BEGIN Data supplied

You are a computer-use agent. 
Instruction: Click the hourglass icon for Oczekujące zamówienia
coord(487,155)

END Data supplied
BEGIN Data supplied

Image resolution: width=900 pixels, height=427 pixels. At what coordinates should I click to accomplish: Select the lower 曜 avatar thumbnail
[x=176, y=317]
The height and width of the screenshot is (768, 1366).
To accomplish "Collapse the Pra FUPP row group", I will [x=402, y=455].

END Data supplied

== Work item ==
Everything above from the line with "Image resolution: width=900" to the line with "The height and", both included, must be repeated exactly, and nothing outside that range.

== Finished exercise ==
Image resolution: width=900 pixels, height=427 pixels. At what coordinates should I click to accomplish: Select the lower 曜 avatar thumbnail
[x=176, y=317]
The height and width of the screenshot is (768, 1366).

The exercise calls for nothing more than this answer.